GREGORY: When you hear the politicians, who were just talking, and you hear the debate, the political debate, and a lot of my viewers have got to be hearing that, saying, "I just don't get the bottom – what about whether this is actually gonna get solved?"

EMANUEL: Oh, the website, no doubt, is gonna get solved. That's a technical problem, and they do-

GREGORY: But then there are the other tests down the road.

EMANUEL: Of course there are other tests down the road. But on the long run...

GREGORY: Yeah.

EMANUEL: ...over the next few years, and then to the end of the decade, this is gonna have a dramatic improvement. It's gonna lower costs. You're gonna have competition in the exchanges, that is already keeping insurance costs down, and gonna keep them down further. You're having improvements in the health care system. Hospitals have to work on infections, readmissions. And you are getting a lot more rationalization...

GREGORY: But, alright-

EMANUEL: ...price transparency.

GREGORY: But there is a more pessimistic case, which could be what?

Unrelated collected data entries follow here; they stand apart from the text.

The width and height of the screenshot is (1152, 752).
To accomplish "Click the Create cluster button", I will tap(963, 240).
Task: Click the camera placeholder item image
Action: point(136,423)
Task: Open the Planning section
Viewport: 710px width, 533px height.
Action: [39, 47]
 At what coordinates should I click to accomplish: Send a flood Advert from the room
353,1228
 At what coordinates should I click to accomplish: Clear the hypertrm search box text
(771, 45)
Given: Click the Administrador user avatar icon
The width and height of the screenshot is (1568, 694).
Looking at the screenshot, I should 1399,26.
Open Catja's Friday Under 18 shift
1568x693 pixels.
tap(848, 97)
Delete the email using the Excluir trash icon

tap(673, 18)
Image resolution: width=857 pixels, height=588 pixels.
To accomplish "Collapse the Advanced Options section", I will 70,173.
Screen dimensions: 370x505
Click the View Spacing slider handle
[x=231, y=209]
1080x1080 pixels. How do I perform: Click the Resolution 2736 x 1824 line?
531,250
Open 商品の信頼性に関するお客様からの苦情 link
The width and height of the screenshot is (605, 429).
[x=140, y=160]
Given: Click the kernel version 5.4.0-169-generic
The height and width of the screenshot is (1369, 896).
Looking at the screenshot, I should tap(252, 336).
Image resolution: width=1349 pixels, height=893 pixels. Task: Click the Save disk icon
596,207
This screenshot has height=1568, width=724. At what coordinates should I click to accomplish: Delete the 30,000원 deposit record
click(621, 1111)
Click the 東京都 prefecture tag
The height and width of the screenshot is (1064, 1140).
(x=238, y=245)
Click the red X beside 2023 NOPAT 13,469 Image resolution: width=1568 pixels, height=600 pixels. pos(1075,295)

KLEIN: The more pessimistic case could be that you would have employers begin to move people out of employer-based insurance and into the exchanges. I actually think – and a funny thing about this debate is that Republicans believe that would be, over time, great. All their plans, including Paul Ryan's 2009 plan, were about breaking down the employer – the tax breaks for employer-based insurance and moving people over. One thing that I think it's frustrating in this debate is that we have gotten to a place in politics where we refuse to accept the fact of any kind of disruption in the reform. There can only, only, only be-

GREGORY: Be smooth reform, right.

KLEIN: The individual market is a place where the reason prices are what they are is we discriminate against the sick and the old and women and people who can't read the fine print of insurance. We are fixing that. And it's going to be important that we fix it. It doesn't mean no one will have a tough time in the changeover. And we need to help those folks. But we also need to recognize, if we're gonna make big things better, there's gonna be a process of difficulty as we do that. Otherwise, we're just embracing the status quo for ever and ever and ever.

GREGORY: And this gonna – I'm out of time, but this is, I think, really where the administration wants to argue the plus-side that you've already seen on the Affordable Care Act, and argue the real peril of the status quo. I've got to leave it there. But Zeke Emanuel, Ezra Klein, thank you both very much for being here.